Well, after that pile of dross, maybe Allardyce should consider making the ‘coin’ captain. Couldn’t be worse than Rooney.
Mick Tonks


C’mon Kes
Was anyone else reminder of Brian Glover as the Mr Sugden the PE teacher in ‘Kes’ when watching Engerland yesterday?

Sadly, he didn’t want to be Bobby Charlton, preferring instead to give us his portrayal of a man chained to a fridge freezer as he lumbered aimlessly around the park.

He’s Wayne Rooney, he plays where he likes apparently.
Mark Kelly


Tactical Sam: Two mistakes
England made two glaring errors (feel free to say in a Partridge voice, it’s fun) in yesterday’s match:

First they set up in a 4-3-3 but the three midfielders all played in a line meaning there was a big gap between the midfield three and the front three. You need one of the midfield three to move into that space and link the play, but our number 10 (can’t remember his name) decided to play really deep leaving Kane a little isolated. This also meant that whoever fancied getting on the ball for Slovakia in that space had plenty of time. Imagine if we’d played a decent team with an Alonso or Pirlo type? They would have destroyed us with that space. What’s more, I felt a bit sorry for Kane as not only did he have no one playing behind him, but it meant that Slovakia could screen him quite well in that space so it was difficult to get him the ball (hence the low number of touches) We need Alli in there (or Barkley or Wilshere).

Second thing is with all these holding midfielders knocking around it meant that Walker and Rose should have been providing width high up the pitch, otherwise what’s the point of them? Ok, in the second half they got forward a bit more and Rose ended up getting the assist in the final minute, which proves the point that they should have been doing this all game.

By the way, when Sam said of Rooney “it’s not for me to say where he’s going to play”, please tell me a journalist pulled him up on that? That’s exactly your job, Sam Having said that the fact that the entire media knew what the team was going to be 48 hours before the match goes to show the relationship that Sam and the media hope to share.
Kevin G


Oh Sam. Oh wow.
Dead God! It is even worse than many of us probably feared.

“I think that he holds a lot more experience at international football than me as an international manager. Using his experience with a team, playing as a team member, it’s not for me to say where he is going to play.”

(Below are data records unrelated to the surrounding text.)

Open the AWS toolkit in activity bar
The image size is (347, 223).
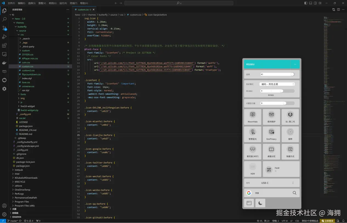point(4,71)
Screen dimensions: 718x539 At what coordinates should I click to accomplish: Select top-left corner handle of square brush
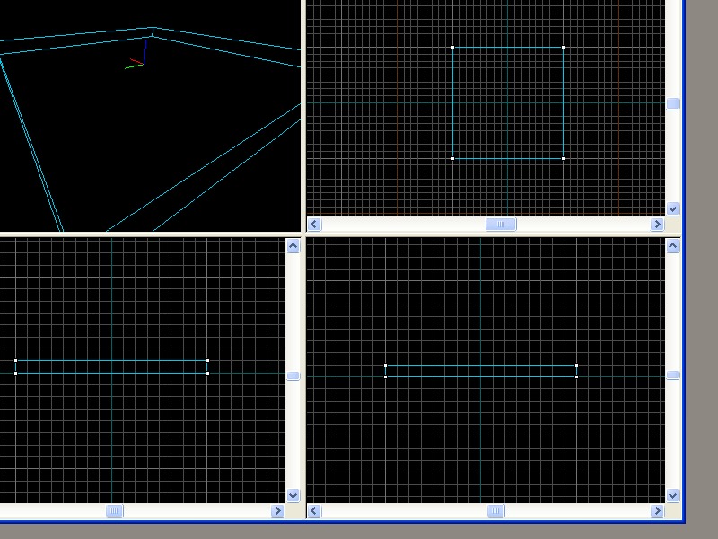click(x=453, y=47)
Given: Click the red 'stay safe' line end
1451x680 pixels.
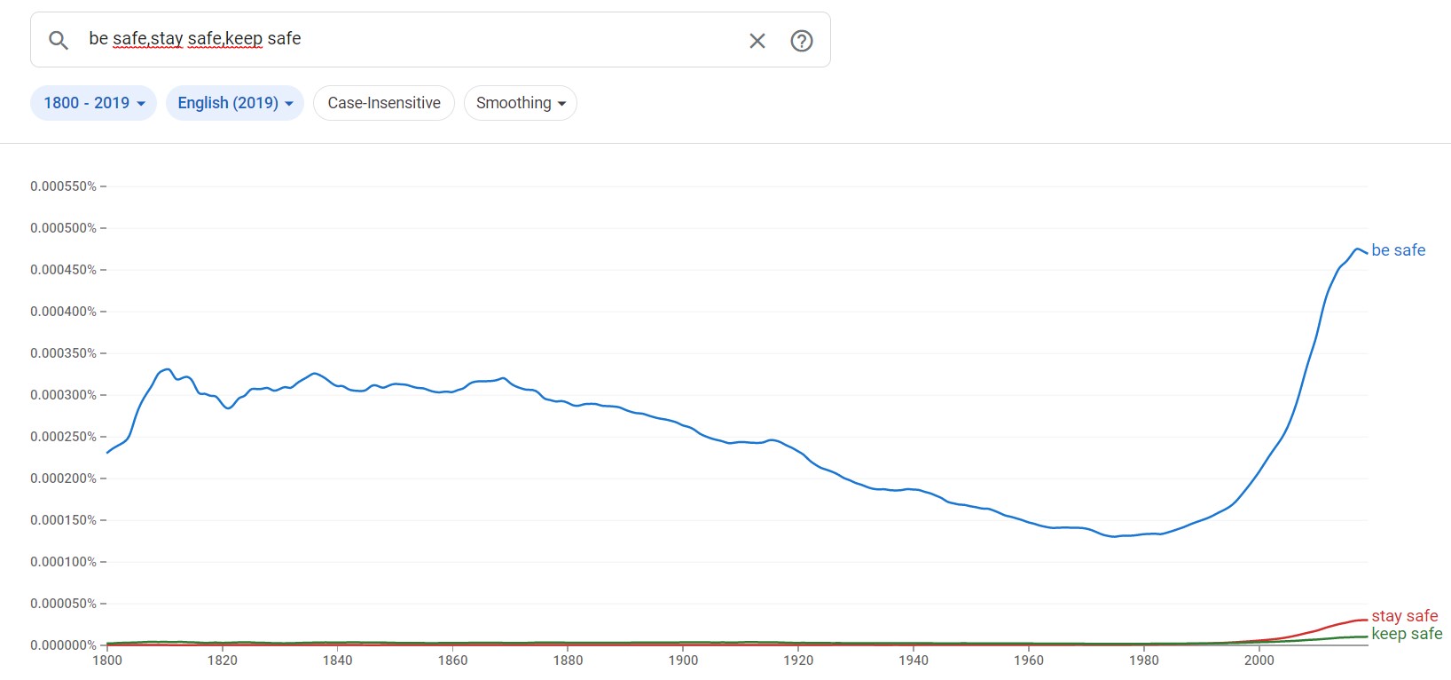Looking at the screenshot, I should 1363,620.
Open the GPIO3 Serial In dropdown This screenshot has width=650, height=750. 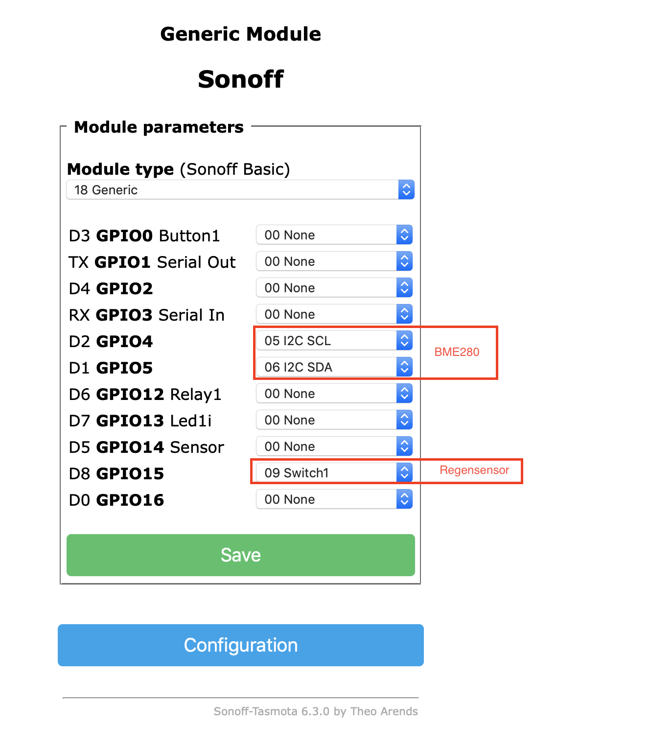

In two sentences, the likely approach of ‘Big’ Sam is laid bare.

Apart from the hard to escape notion that, as manager, it is very much for him to say where his players should play, the level of deference displayed is almost emetic.

And crucially, Allardyce clearly conflates ‘Experience’ with ‘Success’. Just playing lots of internationals doesn’t automatically mean you should be untouchable. All 10 of Germany’s most capped players have won the WC*. In that scenario, experience does equal success, and so maybe listening to the players would make sense. But when none of them have achieved anything of note internationally, allowing some of them to pick the team and formation is ridiculous.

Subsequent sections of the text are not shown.